Поднялся. Через десять шагов ткнулся в свежий, похоже, только вчера насыпанный бугорок. Рядом валялась лопата, испачканная в не засохшей ещё земле, три пластмассовые розы и подгнившее с одного бока яблоко, штрифель. «Бедно хоронили, – подумал Антон, – без музыки, не голосили, не гуляли. Всё богатство – пластмассовые розы. Ох, и глупые старухи! У каждой полон сад-огород цветов, нет – из пластмассы, дольше… Разве в том смысл, чтоб дольше? А в чём?» Рябинка – уже без листьев, одни гроздья, прижала их к небу, держит, гордится. Сорвал ягодку, разжевал. Вкусно, хоть и горько. Глотать не решился, выплюнул.
Угол кладбища совсем зарос и ничем теперь не отличался от молодого леса, если бы не вздыбленная потерявшими форму буграми земля. Не верилось, что под этим живым частоколом – люди, имевшие когда-то имя и дело на свете, а теперь немного ставшие и деревцами.
Ограды раздражали. «Зачем они мёртвым? От кого? По себе живые судят, ссорят и этих… и выпивать неуютно, как в клетке. На старых могилах оград нет, это уж мы придумали, огородились. Сколько вот чугунному кресту лет? Без ограды». Кирпичный фундамент надгробия выморозило из земли, наскучила ему та кампания, вылез. Вылез и – завалился, знай место. Ветка хлестнула по чугуну, и крест неожиданно звонко и долго запел, как истосковавшийся по звуку немой человек.
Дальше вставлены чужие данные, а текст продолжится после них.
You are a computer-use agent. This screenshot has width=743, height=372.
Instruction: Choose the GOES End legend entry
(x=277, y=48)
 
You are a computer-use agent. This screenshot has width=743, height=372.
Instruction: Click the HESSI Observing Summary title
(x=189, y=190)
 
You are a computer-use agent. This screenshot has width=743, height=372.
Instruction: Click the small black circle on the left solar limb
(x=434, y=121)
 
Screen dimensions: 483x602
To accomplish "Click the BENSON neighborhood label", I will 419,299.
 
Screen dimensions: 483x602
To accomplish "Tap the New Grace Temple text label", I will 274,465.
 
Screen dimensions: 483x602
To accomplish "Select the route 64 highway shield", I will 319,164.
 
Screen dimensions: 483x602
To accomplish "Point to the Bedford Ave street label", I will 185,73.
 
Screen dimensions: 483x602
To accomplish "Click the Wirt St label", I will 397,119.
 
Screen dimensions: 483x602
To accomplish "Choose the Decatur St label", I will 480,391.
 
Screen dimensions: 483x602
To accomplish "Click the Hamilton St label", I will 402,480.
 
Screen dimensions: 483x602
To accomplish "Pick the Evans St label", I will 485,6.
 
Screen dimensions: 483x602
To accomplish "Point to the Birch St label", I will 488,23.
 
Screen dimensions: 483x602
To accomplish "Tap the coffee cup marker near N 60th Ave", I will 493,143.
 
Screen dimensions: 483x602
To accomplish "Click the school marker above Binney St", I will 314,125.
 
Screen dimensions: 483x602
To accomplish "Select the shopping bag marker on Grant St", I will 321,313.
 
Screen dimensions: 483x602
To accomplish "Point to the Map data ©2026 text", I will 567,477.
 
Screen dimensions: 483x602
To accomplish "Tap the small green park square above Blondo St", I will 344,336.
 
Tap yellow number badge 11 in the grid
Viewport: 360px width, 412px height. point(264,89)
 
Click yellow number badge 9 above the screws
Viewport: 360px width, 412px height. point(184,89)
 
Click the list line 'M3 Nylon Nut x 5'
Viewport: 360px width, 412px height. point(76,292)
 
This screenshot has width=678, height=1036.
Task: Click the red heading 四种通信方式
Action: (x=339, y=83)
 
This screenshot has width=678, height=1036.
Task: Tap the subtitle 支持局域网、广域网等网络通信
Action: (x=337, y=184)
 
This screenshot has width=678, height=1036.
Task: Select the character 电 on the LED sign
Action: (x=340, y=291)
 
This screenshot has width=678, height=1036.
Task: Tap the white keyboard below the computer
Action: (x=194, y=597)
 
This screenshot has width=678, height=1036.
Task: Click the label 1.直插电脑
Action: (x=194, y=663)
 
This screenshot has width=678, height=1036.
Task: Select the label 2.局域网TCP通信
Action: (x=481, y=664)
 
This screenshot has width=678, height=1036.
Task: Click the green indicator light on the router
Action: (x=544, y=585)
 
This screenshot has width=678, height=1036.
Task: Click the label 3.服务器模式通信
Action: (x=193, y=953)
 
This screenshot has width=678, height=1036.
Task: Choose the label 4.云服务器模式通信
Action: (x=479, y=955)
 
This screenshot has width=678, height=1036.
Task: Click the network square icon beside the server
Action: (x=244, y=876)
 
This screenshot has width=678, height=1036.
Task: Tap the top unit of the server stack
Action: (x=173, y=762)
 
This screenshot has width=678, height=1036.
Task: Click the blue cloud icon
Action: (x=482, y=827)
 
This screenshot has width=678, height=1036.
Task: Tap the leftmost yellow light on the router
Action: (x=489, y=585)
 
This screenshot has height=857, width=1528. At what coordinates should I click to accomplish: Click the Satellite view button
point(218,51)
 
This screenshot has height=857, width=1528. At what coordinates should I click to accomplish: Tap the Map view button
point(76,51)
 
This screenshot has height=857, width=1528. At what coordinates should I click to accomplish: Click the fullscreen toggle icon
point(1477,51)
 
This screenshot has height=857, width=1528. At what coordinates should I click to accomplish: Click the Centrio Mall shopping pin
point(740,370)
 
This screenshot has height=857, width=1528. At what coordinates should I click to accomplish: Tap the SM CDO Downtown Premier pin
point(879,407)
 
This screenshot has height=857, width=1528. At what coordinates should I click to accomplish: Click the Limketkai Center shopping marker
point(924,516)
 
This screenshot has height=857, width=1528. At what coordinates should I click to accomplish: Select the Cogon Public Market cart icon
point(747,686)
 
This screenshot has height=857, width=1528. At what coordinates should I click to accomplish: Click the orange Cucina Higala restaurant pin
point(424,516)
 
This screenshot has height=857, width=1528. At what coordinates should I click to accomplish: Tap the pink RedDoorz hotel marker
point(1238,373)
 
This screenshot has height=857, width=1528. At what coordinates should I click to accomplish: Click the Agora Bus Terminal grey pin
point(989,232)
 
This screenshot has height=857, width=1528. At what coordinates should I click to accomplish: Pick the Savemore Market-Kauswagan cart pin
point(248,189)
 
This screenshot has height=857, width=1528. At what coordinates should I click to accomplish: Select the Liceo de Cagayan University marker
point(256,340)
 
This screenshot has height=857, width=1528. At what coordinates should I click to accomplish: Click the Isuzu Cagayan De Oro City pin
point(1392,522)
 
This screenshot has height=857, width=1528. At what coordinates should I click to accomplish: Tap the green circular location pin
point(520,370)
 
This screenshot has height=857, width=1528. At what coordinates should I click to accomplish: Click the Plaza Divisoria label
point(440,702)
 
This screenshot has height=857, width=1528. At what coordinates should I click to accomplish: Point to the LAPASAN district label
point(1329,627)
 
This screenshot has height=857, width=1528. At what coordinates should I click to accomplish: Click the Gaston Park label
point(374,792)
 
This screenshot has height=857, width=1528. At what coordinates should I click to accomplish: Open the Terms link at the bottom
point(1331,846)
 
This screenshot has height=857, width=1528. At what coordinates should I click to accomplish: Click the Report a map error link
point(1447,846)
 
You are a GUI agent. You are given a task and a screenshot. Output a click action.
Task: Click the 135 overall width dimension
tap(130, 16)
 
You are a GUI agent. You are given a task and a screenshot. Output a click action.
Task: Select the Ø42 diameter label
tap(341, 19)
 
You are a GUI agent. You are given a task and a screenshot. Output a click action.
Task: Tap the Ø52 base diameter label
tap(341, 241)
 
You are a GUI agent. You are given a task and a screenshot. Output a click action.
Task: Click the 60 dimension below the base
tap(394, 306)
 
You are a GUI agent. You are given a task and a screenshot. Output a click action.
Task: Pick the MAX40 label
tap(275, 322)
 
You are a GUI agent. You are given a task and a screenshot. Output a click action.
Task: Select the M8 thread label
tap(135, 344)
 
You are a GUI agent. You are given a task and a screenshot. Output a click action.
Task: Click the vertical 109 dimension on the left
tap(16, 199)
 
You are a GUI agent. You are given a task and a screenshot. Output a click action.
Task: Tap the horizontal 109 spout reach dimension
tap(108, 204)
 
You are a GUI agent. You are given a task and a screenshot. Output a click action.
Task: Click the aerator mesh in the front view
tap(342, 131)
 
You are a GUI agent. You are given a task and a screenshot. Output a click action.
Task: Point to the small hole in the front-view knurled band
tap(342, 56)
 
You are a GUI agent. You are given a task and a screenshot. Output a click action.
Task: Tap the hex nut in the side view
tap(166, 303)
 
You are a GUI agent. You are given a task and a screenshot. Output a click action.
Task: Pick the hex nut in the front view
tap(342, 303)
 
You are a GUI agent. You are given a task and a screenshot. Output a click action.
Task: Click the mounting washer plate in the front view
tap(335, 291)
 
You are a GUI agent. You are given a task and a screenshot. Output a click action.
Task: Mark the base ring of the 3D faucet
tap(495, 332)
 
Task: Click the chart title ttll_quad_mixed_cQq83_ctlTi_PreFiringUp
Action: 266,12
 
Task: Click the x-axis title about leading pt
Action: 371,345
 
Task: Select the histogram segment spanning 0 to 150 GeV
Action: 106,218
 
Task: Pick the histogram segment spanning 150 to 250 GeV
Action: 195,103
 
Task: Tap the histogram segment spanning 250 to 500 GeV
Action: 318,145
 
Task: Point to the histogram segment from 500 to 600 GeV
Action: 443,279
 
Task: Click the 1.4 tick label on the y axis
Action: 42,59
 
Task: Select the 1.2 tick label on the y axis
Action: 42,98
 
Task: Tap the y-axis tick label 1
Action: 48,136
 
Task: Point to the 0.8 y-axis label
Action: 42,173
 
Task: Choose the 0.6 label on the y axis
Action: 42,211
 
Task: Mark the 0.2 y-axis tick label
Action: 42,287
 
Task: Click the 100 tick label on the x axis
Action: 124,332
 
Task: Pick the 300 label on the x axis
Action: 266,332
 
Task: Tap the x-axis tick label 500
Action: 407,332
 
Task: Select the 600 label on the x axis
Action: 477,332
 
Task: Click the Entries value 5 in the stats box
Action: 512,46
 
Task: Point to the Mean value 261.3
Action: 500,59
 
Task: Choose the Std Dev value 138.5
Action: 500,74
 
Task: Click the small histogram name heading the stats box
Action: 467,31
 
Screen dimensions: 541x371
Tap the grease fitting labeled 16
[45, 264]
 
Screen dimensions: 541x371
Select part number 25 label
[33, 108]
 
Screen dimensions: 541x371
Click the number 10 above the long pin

Несколько раз повторил про себя слово «памятник». Только что открылся в нём иной, простой и глубокий смысл, а вот повторил – и остались лишь плоские, ломаные звуки: па-мят-ник. Чушь…
Фамилии. Во! Генералов. Как ни крути, а наверняка течёт в хлопце генеральская кровь: генеральский ли сын, внук ли генераловой прачки… Текла… Вот – Барабошкины, Селифановы, Кундиновы, Кудины. Что за напасть – всё незнакомые, как будто проходила где-то рядом, по его следам, над ним, сбоку, впереди – где? где? – ещё и другая жизнь, не спрашивая его и не открываясь ему.
Заставила вздрогнуть фотография старухи – больно уж похожа на саму смерть. Хорошо б, если это была её могила. Задумался: будет ли смерть смерти означать жизнь? Вряд ли. Скорее, это будет конец всей жизни вообще, так сказать, абсолютная смерть. Обыкновенная смерть только тогда и бывает, когда есть кому умирать, смерть – это очень жизненная штука. Пусть живёт, пусть плетёт свою кладбищенскую паутину: Генераловы, Барабошкины… их же не убывает!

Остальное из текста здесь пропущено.